Swittzerland, June 2018

Parnassius mnemosyne

Switzerland, June 2014

Clouded Apollo - Parnassius mnemosyne

Switzerland, July 2013

Clouded Apollo - Parnassius mnemosyne

Switzerland, July 2010

Clouded Apollo - Parnassius mnemosyne

My first ever picture, from Switzerland, taken many years ago!

Parnassius mnemosyne distribution

Distribution

The clouded Apollo is commoner than the Apollo in my region of the Alps, though in general it is a scarcer butterfly. I have also seen it in the Pyrenees. It flies typically in June and July in a shorter flight season than its cousins, the Apollo and small Apollo.
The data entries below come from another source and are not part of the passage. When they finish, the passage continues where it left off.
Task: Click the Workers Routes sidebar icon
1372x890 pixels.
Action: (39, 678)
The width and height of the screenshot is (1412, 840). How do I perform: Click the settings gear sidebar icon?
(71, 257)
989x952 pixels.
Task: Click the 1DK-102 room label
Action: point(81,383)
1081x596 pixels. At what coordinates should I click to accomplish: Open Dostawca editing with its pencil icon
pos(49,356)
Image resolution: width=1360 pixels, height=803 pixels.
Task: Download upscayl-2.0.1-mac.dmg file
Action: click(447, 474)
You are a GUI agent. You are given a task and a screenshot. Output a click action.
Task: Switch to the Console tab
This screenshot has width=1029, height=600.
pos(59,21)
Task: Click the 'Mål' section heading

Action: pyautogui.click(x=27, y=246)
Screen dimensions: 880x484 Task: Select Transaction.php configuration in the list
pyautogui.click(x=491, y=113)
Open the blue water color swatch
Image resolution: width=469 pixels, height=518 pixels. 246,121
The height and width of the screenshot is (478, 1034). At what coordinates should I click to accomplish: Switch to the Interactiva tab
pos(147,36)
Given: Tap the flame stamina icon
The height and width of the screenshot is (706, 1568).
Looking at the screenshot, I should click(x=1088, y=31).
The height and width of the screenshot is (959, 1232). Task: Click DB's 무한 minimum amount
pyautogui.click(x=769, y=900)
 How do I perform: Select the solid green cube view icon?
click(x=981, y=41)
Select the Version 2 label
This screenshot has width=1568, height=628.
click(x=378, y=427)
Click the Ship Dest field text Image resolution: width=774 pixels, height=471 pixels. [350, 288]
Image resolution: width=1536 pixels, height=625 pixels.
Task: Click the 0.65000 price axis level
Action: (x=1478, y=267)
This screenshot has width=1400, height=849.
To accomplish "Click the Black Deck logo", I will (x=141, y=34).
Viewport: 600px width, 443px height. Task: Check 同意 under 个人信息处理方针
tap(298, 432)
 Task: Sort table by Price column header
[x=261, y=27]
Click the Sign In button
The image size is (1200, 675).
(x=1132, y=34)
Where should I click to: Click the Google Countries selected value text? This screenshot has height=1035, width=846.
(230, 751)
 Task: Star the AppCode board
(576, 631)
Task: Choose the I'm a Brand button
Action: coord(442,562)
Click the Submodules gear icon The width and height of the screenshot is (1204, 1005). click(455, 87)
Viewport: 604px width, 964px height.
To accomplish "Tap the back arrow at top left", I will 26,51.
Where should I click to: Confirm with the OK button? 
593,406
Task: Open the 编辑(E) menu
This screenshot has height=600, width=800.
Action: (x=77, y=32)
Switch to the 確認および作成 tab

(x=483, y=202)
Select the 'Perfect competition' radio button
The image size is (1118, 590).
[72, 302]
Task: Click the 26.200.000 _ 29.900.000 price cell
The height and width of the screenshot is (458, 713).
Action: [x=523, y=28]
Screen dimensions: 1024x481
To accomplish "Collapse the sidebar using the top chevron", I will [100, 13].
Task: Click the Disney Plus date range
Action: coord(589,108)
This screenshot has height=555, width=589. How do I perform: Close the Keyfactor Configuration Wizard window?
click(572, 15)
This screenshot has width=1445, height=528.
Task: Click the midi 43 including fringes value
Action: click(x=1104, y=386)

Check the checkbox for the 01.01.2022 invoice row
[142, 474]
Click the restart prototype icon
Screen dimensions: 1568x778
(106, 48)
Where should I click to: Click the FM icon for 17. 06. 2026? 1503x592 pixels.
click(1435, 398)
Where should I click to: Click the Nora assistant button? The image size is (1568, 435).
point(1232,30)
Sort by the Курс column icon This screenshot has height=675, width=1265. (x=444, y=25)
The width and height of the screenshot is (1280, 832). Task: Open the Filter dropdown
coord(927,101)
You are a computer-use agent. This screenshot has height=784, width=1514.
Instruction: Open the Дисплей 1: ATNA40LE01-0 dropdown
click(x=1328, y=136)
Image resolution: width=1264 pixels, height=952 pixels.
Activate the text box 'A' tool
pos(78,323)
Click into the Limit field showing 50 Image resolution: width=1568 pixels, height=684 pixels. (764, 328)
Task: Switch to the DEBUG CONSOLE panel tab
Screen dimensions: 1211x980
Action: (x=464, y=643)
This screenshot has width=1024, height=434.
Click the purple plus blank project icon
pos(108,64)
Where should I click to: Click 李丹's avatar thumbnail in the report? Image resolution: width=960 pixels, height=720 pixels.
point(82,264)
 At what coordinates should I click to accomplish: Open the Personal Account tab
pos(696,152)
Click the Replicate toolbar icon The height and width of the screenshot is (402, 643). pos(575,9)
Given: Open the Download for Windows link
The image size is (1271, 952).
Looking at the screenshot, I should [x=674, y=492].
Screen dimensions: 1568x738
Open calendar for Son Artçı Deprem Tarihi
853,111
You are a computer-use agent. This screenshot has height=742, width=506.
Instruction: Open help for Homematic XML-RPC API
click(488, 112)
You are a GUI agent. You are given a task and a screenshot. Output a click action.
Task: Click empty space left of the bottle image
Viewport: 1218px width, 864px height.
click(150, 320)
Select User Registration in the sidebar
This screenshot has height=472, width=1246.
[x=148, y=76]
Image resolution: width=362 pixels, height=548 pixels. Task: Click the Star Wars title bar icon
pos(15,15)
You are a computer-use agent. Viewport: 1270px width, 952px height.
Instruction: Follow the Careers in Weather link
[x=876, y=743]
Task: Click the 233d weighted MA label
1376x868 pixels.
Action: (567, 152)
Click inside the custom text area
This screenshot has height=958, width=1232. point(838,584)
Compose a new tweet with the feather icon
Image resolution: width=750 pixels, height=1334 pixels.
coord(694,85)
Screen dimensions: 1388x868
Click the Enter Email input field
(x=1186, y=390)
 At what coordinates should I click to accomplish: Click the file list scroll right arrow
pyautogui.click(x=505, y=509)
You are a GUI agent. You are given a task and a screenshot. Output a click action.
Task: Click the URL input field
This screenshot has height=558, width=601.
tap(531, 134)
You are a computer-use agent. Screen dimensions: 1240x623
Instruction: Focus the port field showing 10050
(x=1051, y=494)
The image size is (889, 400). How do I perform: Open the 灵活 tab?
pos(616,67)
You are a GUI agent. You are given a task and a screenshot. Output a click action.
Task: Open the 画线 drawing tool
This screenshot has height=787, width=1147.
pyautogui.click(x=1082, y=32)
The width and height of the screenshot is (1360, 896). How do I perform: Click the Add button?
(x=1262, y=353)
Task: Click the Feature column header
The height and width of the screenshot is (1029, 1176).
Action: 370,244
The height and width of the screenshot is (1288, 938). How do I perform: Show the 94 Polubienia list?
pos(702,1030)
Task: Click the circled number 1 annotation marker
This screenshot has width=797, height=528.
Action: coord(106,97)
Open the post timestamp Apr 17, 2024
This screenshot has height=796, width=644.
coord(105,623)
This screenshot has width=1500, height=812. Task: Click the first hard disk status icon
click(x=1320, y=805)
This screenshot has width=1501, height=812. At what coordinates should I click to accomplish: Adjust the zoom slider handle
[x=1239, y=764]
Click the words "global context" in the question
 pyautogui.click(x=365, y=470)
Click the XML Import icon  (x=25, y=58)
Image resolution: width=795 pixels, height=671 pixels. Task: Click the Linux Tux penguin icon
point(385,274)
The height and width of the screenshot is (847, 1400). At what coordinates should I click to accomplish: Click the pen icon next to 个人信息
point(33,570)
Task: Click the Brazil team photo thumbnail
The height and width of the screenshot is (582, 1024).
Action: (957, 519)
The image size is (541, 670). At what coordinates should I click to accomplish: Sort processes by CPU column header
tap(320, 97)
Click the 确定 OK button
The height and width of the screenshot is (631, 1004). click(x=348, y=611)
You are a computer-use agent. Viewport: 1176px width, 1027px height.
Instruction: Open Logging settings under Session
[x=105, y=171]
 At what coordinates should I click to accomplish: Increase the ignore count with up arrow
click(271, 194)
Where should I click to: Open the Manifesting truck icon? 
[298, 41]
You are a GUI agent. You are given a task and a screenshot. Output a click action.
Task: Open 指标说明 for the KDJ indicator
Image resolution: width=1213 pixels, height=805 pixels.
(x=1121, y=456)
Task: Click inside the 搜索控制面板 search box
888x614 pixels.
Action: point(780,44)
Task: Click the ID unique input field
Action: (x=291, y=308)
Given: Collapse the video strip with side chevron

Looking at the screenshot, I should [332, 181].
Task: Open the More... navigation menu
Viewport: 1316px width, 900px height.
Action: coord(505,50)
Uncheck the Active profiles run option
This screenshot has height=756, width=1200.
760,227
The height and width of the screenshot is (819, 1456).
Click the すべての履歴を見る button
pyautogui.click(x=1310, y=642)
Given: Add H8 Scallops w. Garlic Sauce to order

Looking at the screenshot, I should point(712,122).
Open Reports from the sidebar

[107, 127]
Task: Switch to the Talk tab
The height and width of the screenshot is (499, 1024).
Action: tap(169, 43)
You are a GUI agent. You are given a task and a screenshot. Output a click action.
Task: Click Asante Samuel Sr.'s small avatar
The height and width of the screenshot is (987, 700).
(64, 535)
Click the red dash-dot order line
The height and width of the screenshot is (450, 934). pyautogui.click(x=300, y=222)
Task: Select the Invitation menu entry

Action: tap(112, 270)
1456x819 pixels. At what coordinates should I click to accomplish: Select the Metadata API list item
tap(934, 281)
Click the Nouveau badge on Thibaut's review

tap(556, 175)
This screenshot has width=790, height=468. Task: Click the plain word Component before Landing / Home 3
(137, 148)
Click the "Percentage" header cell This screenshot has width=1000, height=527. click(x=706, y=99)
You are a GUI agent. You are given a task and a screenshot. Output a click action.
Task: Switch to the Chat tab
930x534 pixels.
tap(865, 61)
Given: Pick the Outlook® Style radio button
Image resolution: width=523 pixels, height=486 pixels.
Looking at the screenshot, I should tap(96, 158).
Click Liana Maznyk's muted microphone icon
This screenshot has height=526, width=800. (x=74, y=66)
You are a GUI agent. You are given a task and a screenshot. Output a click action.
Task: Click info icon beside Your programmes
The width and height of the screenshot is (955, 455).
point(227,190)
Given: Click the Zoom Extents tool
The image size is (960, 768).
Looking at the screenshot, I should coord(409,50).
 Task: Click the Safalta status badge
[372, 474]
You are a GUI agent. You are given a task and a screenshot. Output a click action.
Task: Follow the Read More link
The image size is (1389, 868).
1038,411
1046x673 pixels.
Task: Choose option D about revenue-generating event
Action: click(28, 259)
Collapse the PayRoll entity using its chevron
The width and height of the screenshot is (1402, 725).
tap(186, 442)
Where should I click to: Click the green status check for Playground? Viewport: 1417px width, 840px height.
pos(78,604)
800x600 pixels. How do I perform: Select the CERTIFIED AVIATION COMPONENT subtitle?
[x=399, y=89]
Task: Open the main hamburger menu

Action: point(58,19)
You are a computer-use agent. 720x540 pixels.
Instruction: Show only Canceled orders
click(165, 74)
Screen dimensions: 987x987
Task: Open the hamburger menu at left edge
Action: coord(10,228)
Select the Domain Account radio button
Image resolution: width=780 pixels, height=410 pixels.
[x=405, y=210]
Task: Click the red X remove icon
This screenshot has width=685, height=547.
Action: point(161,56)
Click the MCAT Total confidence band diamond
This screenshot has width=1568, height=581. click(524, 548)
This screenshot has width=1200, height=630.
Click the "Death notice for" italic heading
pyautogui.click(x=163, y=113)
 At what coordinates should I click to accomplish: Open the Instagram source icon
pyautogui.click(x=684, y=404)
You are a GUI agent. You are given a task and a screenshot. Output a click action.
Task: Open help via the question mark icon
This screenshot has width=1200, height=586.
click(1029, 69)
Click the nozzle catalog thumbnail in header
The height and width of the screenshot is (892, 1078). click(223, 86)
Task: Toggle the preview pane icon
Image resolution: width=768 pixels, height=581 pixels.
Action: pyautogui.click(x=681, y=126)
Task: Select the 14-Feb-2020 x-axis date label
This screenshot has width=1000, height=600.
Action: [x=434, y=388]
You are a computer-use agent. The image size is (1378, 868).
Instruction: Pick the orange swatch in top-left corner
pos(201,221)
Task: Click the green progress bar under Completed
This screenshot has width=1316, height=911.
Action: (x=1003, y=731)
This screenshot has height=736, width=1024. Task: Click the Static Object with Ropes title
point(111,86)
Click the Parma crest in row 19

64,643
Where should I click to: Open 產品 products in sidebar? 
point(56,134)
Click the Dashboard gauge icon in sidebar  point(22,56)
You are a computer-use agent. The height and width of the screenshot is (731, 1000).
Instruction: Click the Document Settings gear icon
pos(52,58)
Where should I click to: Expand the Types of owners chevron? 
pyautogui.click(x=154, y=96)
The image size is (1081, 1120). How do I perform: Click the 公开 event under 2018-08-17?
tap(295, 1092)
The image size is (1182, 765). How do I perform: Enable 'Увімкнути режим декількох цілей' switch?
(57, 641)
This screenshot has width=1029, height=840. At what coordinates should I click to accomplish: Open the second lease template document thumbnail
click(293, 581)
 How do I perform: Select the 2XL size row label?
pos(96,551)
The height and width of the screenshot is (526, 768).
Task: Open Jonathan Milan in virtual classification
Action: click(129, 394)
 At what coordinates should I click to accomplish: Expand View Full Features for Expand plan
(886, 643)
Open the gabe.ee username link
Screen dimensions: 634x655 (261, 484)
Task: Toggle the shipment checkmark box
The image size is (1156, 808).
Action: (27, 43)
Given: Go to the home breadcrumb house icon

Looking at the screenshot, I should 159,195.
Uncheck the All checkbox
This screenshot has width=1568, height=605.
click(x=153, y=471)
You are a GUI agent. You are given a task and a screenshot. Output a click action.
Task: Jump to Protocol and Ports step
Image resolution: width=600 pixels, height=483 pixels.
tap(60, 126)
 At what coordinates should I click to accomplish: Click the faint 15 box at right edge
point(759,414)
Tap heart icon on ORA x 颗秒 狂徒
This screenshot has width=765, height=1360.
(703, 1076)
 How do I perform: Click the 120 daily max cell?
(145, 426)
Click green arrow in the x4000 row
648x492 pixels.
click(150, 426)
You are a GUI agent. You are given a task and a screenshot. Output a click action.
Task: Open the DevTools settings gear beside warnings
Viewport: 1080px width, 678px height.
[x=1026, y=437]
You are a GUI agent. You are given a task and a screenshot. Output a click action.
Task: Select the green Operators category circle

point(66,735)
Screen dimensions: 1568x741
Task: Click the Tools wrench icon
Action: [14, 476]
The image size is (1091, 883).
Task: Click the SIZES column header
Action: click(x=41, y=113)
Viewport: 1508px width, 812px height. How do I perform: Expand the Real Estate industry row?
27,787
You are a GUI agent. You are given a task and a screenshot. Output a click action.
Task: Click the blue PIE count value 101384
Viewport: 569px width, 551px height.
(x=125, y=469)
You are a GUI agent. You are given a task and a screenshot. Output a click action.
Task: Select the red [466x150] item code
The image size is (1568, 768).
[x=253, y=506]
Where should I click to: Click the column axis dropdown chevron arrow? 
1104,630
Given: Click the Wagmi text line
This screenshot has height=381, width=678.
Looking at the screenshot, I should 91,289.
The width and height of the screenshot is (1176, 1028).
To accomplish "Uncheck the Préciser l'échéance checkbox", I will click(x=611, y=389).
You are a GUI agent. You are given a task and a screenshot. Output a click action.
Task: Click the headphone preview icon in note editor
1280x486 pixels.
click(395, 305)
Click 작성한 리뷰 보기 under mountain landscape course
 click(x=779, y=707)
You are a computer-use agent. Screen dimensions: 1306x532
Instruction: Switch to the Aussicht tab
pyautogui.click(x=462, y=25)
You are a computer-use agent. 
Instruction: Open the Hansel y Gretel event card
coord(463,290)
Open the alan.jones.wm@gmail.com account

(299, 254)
In flight it resembles the black-veined white but is quite distinctive when seen settled. Black-veined whites lack any black spots on the wings. Unlike the Apollo and small Apollo, the clouded Apollo lacks any red, making it equally easy to distinguish from them too. Like all apollos, it has characteristically translucent areas at the wing tips, making it less conspicuous at rest than you might imagine.

This is a difficult butterfly to approach closely, being very wary and capable of zooming off a considerable distance - usually over a steep slope - without any effort. It does stop frequently, though, and the photographer's best opportunities are on mixed cloudy/sunny days when advantage can be taken of the cloudy spells. The larvae feed on various species of Corydalis, hibernating fully formed in the egg and developing the following spring. For this reason, the date of its emergence depend strongly on when the winter snow melts.